DIRECTIONS:
Copy out the material in full. Leave every line as it is.

EXERCISE MATERIALS:
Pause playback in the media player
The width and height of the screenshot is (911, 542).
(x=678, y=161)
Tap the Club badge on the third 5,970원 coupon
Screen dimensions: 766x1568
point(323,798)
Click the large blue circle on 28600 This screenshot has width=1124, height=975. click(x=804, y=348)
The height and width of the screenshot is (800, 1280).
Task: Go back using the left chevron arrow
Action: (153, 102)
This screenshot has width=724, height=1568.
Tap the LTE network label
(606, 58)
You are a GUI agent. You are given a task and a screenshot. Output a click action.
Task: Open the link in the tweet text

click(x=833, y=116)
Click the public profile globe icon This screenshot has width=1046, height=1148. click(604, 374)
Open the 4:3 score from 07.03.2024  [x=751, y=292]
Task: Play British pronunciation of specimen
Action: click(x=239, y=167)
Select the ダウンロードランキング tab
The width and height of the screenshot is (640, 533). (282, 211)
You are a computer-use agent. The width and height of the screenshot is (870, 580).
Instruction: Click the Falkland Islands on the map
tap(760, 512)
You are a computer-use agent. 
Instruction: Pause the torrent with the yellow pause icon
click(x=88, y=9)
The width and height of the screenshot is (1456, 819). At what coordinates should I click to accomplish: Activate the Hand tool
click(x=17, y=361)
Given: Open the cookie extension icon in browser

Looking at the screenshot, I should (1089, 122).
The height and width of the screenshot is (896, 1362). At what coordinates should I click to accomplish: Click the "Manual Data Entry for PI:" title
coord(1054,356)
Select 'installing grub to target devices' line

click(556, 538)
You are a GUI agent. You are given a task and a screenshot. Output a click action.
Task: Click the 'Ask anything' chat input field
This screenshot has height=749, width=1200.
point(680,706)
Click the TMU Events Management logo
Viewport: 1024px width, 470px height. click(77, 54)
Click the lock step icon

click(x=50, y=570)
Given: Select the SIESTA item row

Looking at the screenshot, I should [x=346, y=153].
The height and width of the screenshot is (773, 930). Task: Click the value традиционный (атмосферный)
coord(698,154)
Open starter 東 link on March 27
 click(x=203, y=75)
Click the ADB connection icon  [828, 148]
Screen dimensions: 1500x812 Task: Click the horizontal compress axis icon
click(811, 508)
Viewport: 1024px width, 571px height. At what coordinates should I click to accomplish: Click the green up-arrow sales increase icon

COMPLETED TASK:
Pause playback in the media player
The width and height of the screenshot is (911, 542).
(x=678, y=161)
Tap the Club badge on the third 5,970원 coupon
Screen dimensions: 766x1568
point(323,798)
Click the large blue circle on 28600 This screenshot has width=1124, height=975. click(x=804, y=348)
The height and width of the screenshot is (800, 1280).
Task: Go back using the left chevron arrow
Action: (153, 102)
This screenshot has width=724, height=1568.
Tap the LTE network label
(606, 58)
You are a GUI agent. You are given a task and a screenshot. Output a click action.
Task: Open the link in the tweet text

click(x=833, y=116)
Click the public profile globe icon This screenshot has width=1046, height=1148. click(604, 374)
Open the 4:3 score from 07.03.2024  [x=751, y=292]
Task: Play British pronunciation of specimen
Action: click(x=239, y=167)
Select the ダウンロードランキング tab
The width and height of the screenshot is (640, 533). (282, 211)
You are a computer-use agent. The width and height of the screenshot is (870, 580).
Instruction: Click the Falkland Islands on the map
tap(760, 512)
You are a computer-use agent. 
Instruction: Pause the torrent with the yellow pause icon
click(x=88, y=9)
The width and height of the screenshot is (1456, 819). At what coordinates should I click to accomplish: Activate the Hand tool
click(x=17, y=361)
Given: Open the cookie extension icon in browser

Looking at the screenshot, I should (1089, 122).
The height and width of the screenshot is (896, 1362). At what coordinates should I click to accomplish: Click the "Manual Data Entry for PI:" title
coord(1054,356)
Select 'installing grub to target devices' line

click(556, 538)
You are a GUI agent. You are given a task and a screenshot. Output a click action.
Task: Click the 'Ask anything' chat input field
This screenshot has height=749, width=1200.
point(680,706)
Click the TMU Events Management logo
Viewport: 1024px width, 470px height. click(77, 54)
Click the lock step icon

click(x=50, y=570)
Given: Select the SIESTA item row

Looking at the screenshot, I should [x=346, y=153].
The height and width of the screenshot is (773, 930). Task: Click the value традиционный (атмосферный)
coord(698,154)
Open starter 東 link on March 27
 click(x=203, y=75)
Click the ADB connection icon  [828, 148]
Screen dimensions: 1500x812 Task: Click the horizontal compress axis icon
click(811, 508)
Viewport: 1024px width, 571px height. At what coordinates should I click to accomplish: Click the green up-arrow sales increase icon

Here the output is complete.